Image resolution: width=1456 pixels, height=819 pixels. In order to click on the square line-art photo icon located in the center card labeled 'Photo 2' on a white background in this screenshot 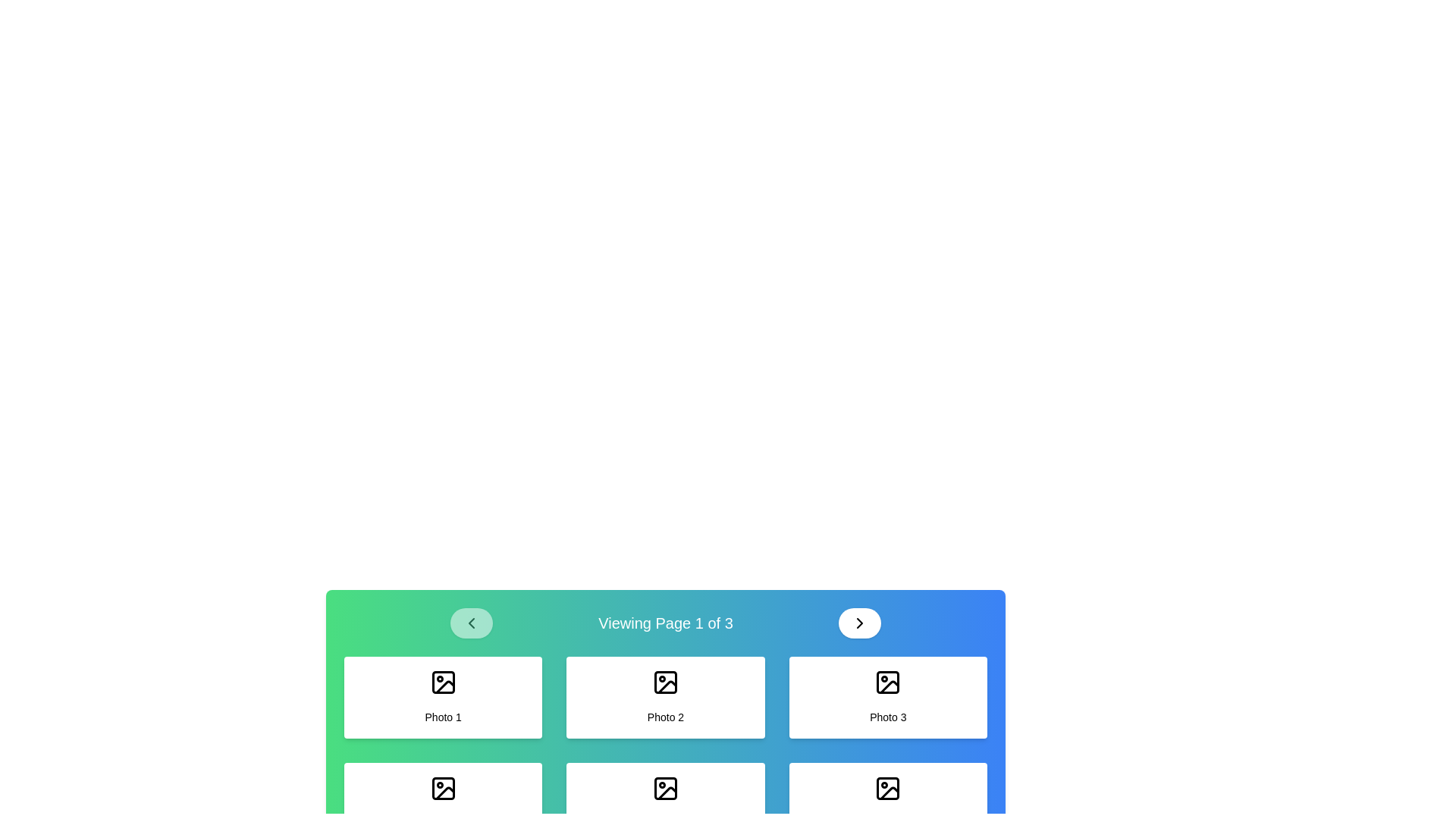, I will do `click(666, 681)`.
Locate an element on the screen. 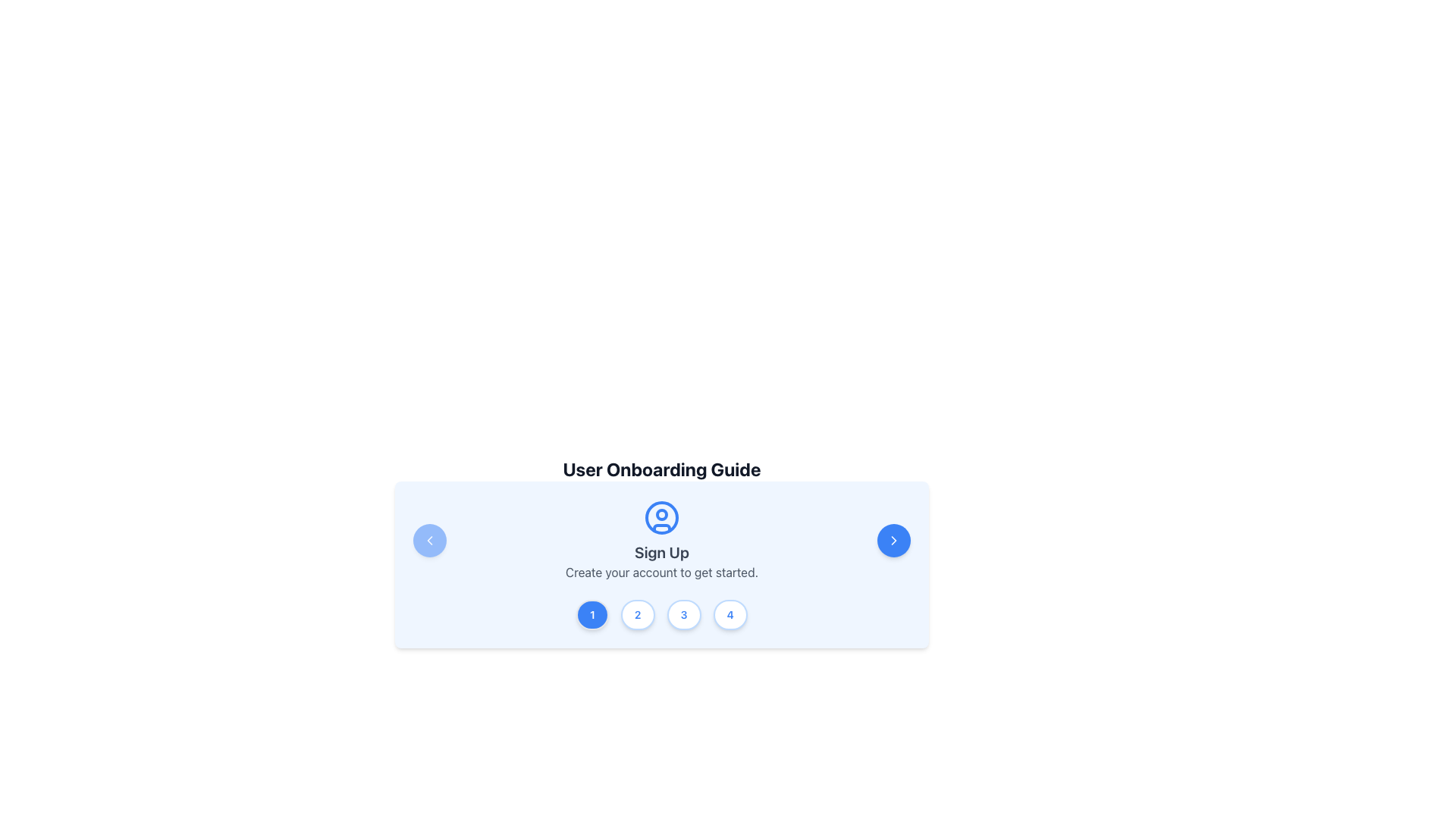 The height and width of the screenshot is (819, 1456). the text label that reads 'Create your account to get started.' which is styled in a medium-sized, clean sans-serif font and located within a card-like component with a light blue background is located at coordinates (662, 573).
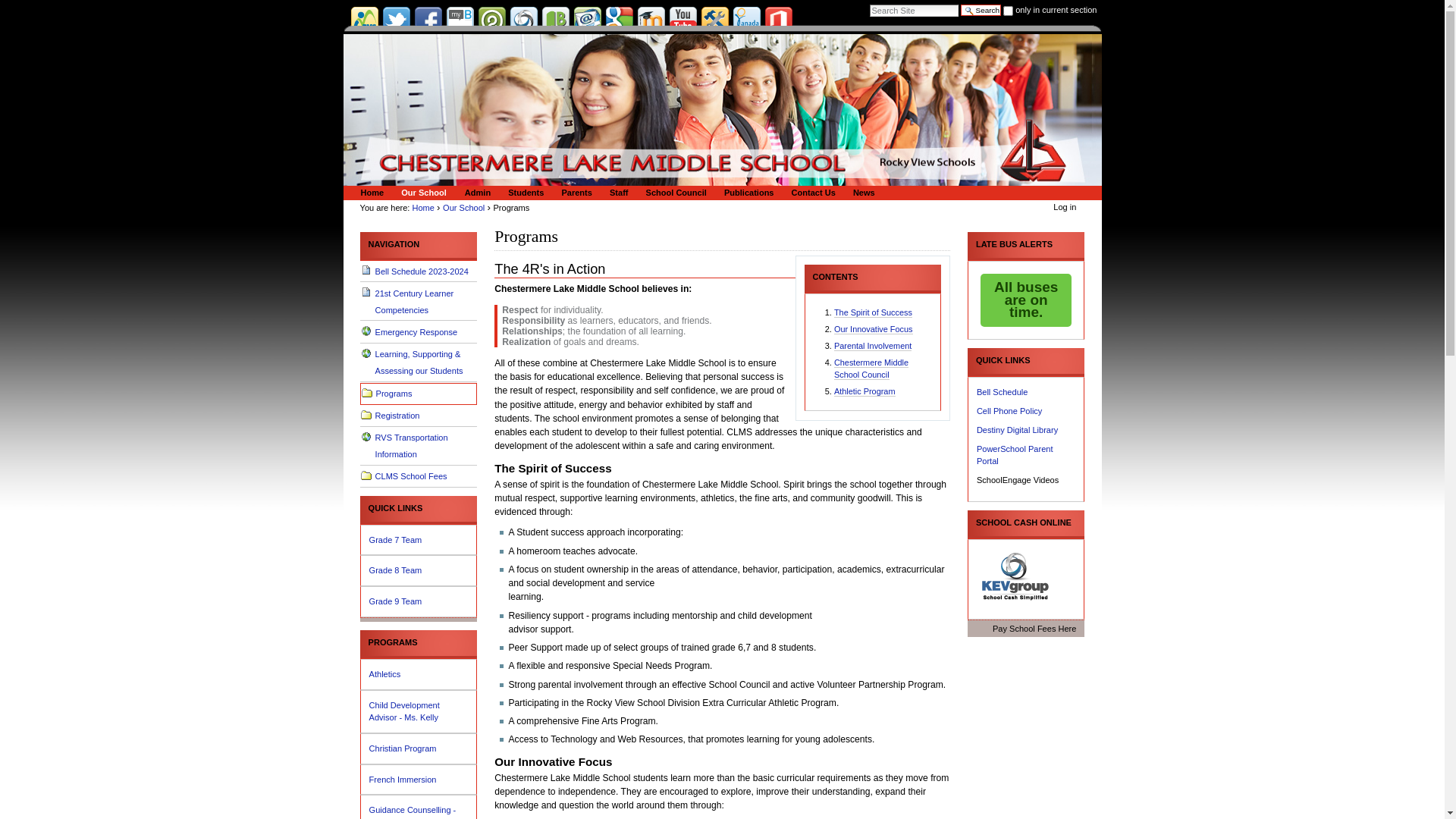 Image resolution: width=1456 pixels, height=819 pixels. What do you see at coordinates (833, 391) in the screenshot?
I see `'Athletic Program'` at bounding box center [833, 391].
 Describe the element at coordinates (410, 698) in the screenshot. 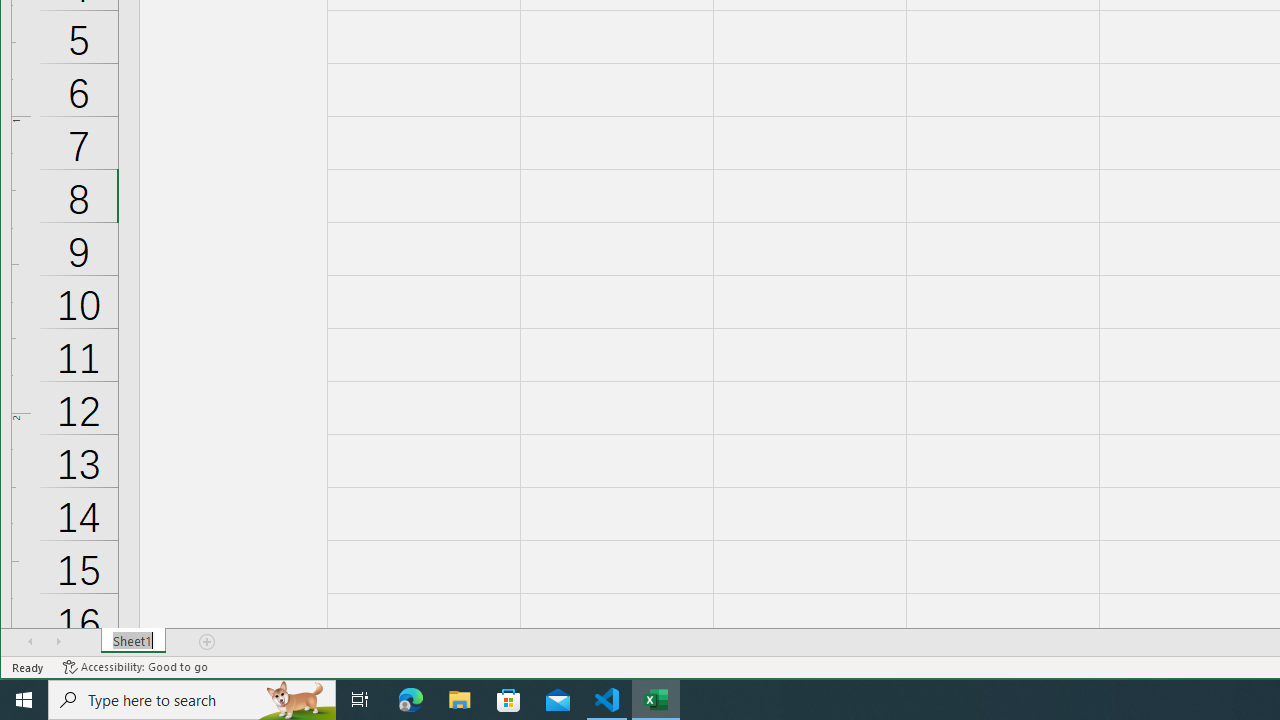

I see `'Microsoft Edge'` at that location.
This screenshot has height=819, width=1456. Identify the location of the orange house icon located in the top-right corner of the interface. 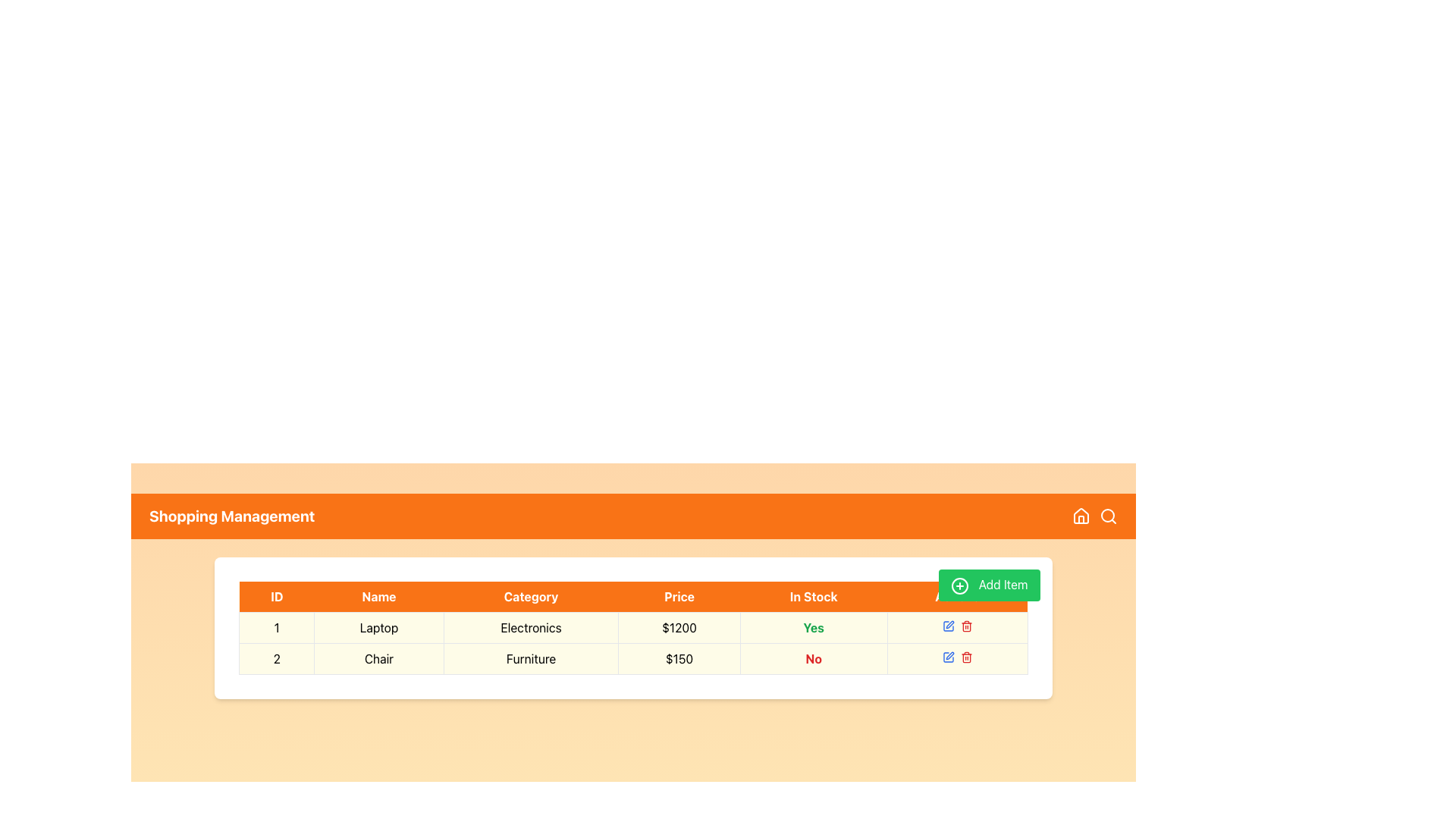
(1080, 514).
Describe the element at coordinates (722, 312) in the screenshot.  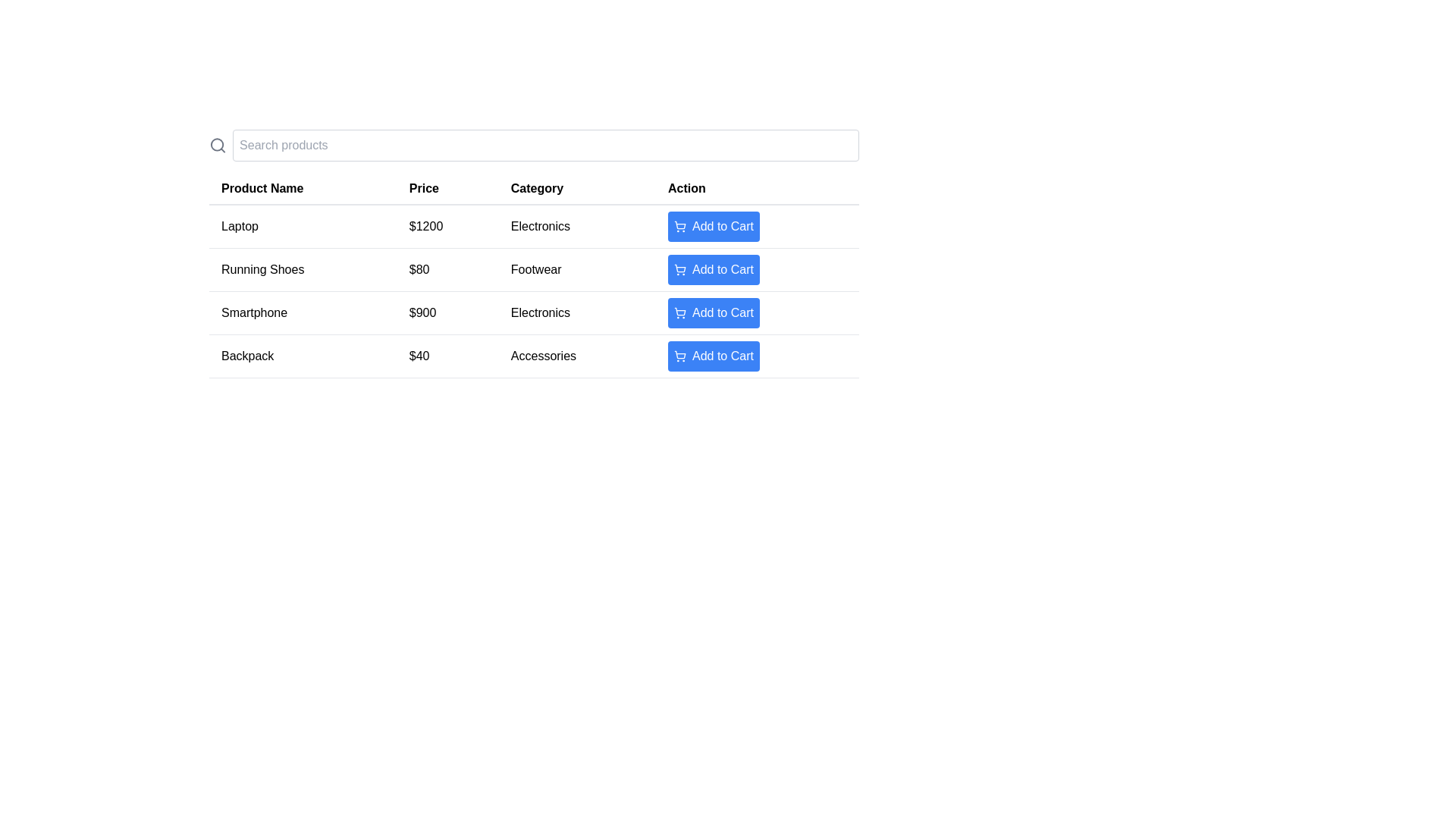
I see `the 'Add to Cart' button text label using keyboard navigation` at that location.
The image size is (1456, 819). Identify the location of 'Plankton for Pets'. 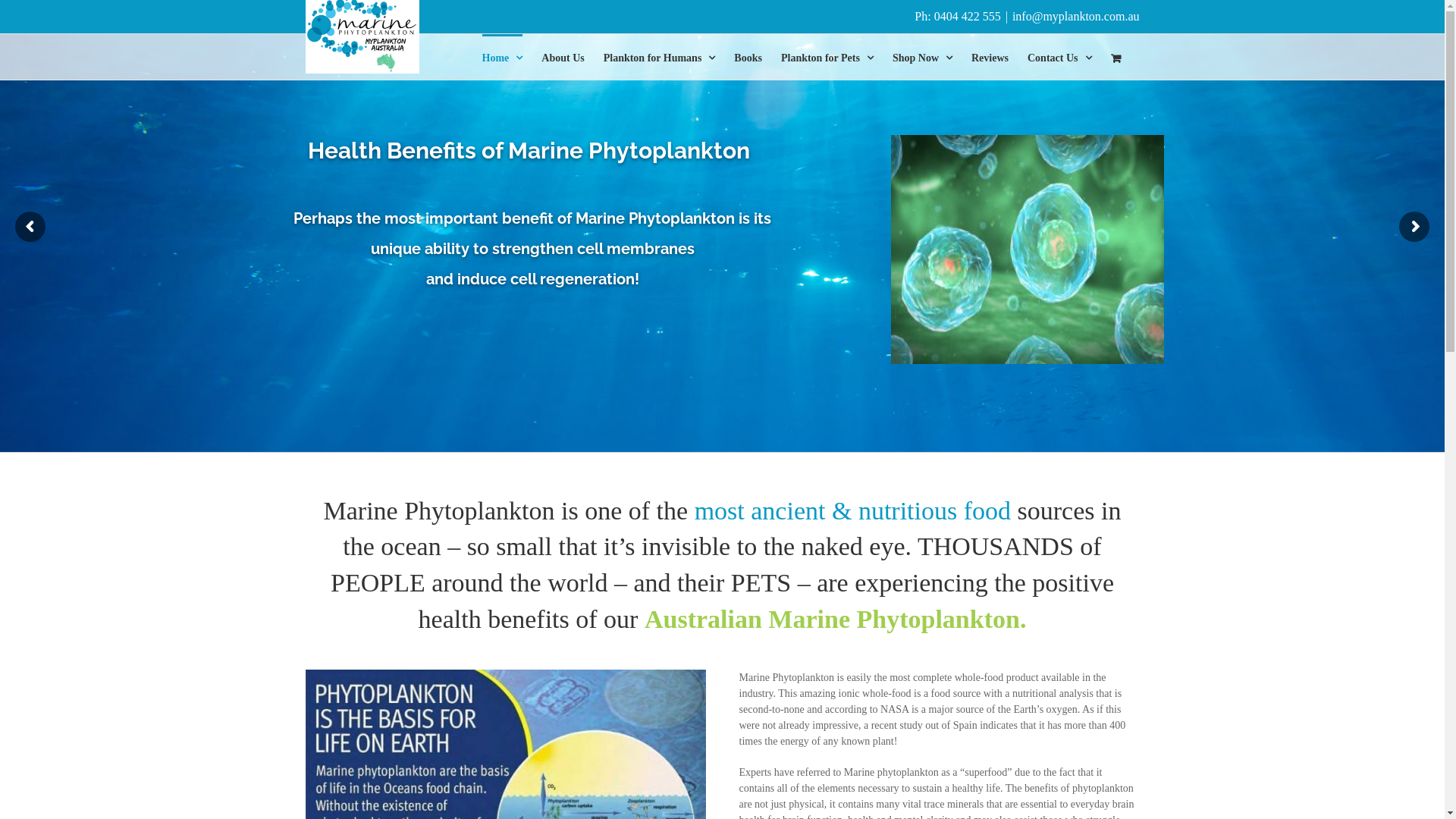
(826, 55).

+-------+

▶ **Exercise**
In the lines from the one holding "This screenshot has" through the end of the lines, inclusive, replace "screenshot" with "capture" and change nothing else. Give only those lines, without the pictures.

▶ **Exercise solution**
This capture has height=819, width=1456. Identify the location of the orange house icon located in the top-right corner of the interface. 
(1080, 514).
Describe the element at coordinates (722, 312) in the capture.  
I see `the 'Add to Cart' button text label using keyboard navigation` at that location.
The image size is (1456, 819). Identify the location of 'Plankton for Pets'. 
(826, 55).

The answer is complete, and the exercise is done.